The 3 machines have NFS relationships thus:

  A mounts approx 6 directories from B (A->B)
  B mounts approx 6 directories from A (B->A)
  C mounts approx 6 directories from A (C->A) (same dirs as in B->A)
  C mounts approx 6 directories from B (C->B) (same dirs as in A->B)

All systems are running x86_64 CentOS5.4 on HP xw8600 workstations
connected via a Dell 2608 PowerConnect switch that's believed to be
functioning properly.  No jumbo packets.  All MTUs are the standard
1500.  I've tried specifying both UDP and TCP in the fstab lines.

I've disabled selinux.  The output of 'iptables -L' is:

   Chain INPUT (policy ACCEPT)
   target     prot opt source               destination

   Chain FORWARD (policy ACCEPT)
   target     prot opt source               destination

   Chain OUTPUT (policy ACCEPT)
   target     prot opt source               destination

These commands:

   service nfs status ; service portmap status

...indicate nominal conditions (all expected daemons reported running)
when things are working but also when things are b0rken.

There wasn't anything very informative in /var/log/messages with the
default debug levels but messages are now accumulating there at firehose
rates because I enabled debug for everything, thus:

   for m in rpc nfs nfsd nlm; do rpcdebug -m $m -s all; done

After machine A exhibited the problem I *think* I see evidence in
/var/log/messages that the NFS client code has decided it never got a
response from the server (B) to some NFS request, so it retransmits the
request and (I think) it then concludes that the retransmitted request
also went unanswered so the operation is errored out.
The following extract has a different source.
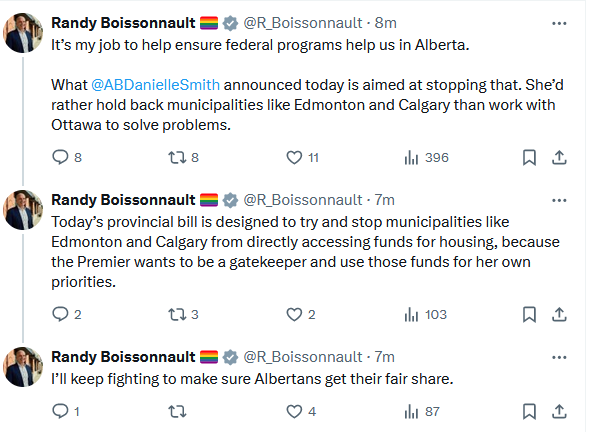Open more options on the middle tweet

[559, 200]
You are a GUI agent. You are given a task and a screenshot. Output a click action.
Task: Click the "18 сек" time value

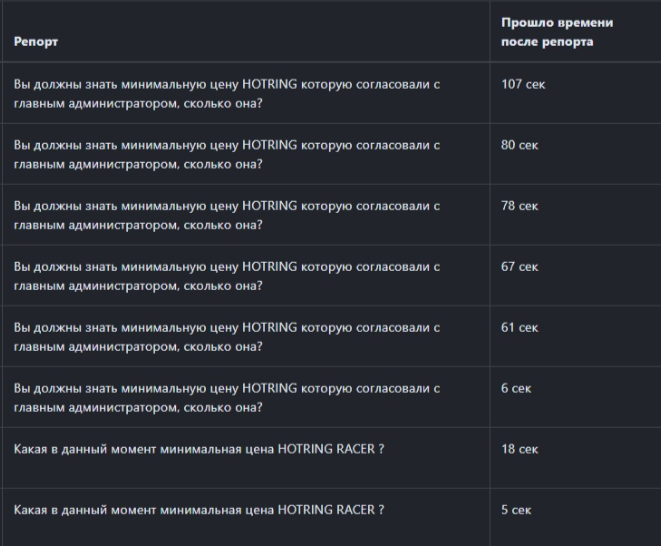coord(519,449)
I gathered some Enet traffic for Wireshark anlysis on both machines thus:

   dumpcap -i eth0 -w /tmp/`hostname`.pcap

...and viewed the client traffic with Wireshark, which (apparently)
confirms that the client did indeed wait a while and then (apparently)
retransmitted the NFS request.  The weird thing is that Wireshark analysis
of corresponding traffic on the server shows the first request coming in
and being turned around immediately, then we later see the retransmitted
request arrive and it, too, is promptly processed and the response goes
out immediately.  So, if I'm reading these tea leaves properly it's as
if that lost the ability to recognize the reply to that request.  [?!]

But, then, how could it be that all 3 machines seem to get into this state
at more or less the same time?  and why would unmounting and remounting
all NFS filesystems then "fix" it?   Aaaiiieeee!!!

 [ Unfortunately, this problem is only occuring at the one
   customer site and can't be reproduced in-house, so unless
   I can find a way to first sanitize the logs I may not be
   permitted to publish them here...       >-/               ]